So I want to open today with a confession. I have been using Claude Code as a system administrator. Not as a coding assistant. As a system administrator. Across my desktop, my home server, a VPS, a couple of Raspberry Pis scattered around the house. And it has been, honestly, the best tool I have ever used for that kind of work.
Which is already a slightly awkward sentence, because Claude Code is not marketed as a sysadmin tool. It is marketed as a coding assistant for developers working inside a repository.
Exactly the tension I want to get into. Daniel sent over a problem statement this week that tries to name, precisely, why this use case is so good and yet so fragile at the same time. And the thesis is sharp. It is worth reading aloud more or less verbatim. Claude Code is one of the most effective tools currently available for a single authorised operator doing operating system and infrastructure work across their own machines. But the safety model assumes a developer inside a project repo. And that assumption is so deeply encoded that everything else is a second class citizen of the harness.
And I want to flag something up front, Corn, because I do not want us to drift into cheerleading. There is a version of this conversation that is just, quote, Anthropic please weaken the sandbox. And I am going to push back on that whenever it gets close. Sysadmins running unsandboxed agents is how things go wrong. That is not a hypothetical. That is how things go wrong.
Fair. And I want to meet that head on. Because the argument I think Daniel is actually making is not, weaken the sandbox. It is, the sandbox is shaped around one specific mental model, and when you press on that shape, you can see the bruises.
What is the shape?
Current working directory. That is the whole thing. The entire permission model of Claude Code is built around one load bearing assumption. The current working directory is the universe of normal operation. Reads and writes inside the cwd are routine.
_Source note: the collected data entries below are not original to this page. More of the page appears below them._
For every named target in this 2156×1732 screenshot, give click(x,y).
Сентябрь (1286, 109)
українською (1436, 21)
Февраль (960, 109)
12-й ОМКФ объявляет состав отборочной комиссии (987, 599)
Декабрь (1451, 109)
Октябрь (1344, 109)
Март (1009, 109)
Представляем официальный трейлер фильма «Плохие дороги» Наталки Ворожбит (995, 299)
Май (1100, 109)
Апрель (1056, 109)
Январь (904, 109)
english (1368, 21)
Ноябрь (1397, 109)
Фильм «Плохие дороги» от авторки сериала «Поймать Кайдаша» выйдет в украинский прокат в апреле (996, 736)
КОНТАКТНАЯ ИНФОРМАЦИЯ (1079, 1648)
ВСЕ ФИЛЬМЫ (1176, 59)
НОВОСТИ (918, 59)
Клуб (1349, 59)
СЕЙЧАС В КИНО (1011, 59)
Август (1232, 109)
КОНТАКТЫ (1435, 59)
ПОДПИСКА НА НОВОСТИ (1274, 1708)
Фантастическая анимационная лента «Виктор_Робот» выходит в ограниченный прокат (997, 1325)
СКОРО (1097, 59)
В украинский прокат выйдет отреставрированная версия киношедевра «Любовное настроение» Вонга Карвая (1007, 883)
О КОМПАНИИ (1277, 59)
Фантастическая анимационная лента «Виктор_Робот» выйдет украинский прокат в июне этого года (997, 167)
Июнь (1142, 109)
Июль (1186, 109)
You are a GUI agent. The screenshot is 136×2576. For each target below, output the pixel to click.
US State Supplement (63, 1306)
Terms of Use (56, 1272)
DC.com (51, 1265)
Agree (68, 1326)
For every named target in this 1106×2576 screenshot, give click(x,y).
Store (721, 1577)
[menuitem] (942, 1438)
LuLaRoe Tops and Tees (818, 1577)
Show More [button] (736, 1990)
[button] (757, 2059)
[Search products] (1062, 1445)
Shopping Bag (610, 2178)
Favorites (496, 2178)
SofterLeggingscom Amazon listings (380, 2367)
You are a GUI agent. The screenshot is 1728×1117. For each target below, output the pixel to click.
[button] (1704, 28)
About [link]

Everything outside the cwd, system paths, other users home directories, remote hosts, that is the high scrutiny zone. That is elevated. That gets gated.
Which, to be clear, is a reasonable default. For the developer in a repo case it is almost perfect. My code lives in one tree. The tests live in that tree. My git remote lives in that tree conceptually. If the agent wants to touch etcetera or home slash someone else, that is probably a mistake, probably worth a prompt.
Right. And Anthropic has been explicit about this. There is an engineering blog post from March of twenty twenty six, introducing auto mode as the safer replacement for the old skip permissions flag. And the post spells it out. Actions outside the working directory are the high scrutiny category by design. Production deploys. Mass deletes. I A M changes. Unrecognised infrastructure. All of those are blocked by default and you have to earn trust for them through what they call trusted infrastructure config.
Which again, for a developer in a repo, is the correct posture.
It is. But now think about what sysadmin work actually looks like. I am debugging a broken audio stack. My workspace is slash e t c, tilde dot config, slash u s r slash lib, journalctl, a handful of systemd unit files. None of that sits under a repo. None of that forms a natural current working directory. There is no root. The workspace is the machine.
Hmm. So when you launch Claude Code, what do you launch it in?
That is the thing. I launch it in my home directory, or I launch it in some scratch folder, and then every legitimate operation is flagged as out of scope, because my legitimate operations span the whole machine.
Okay, that is the code case. But you said earlier that non code workspaces have a similar problem.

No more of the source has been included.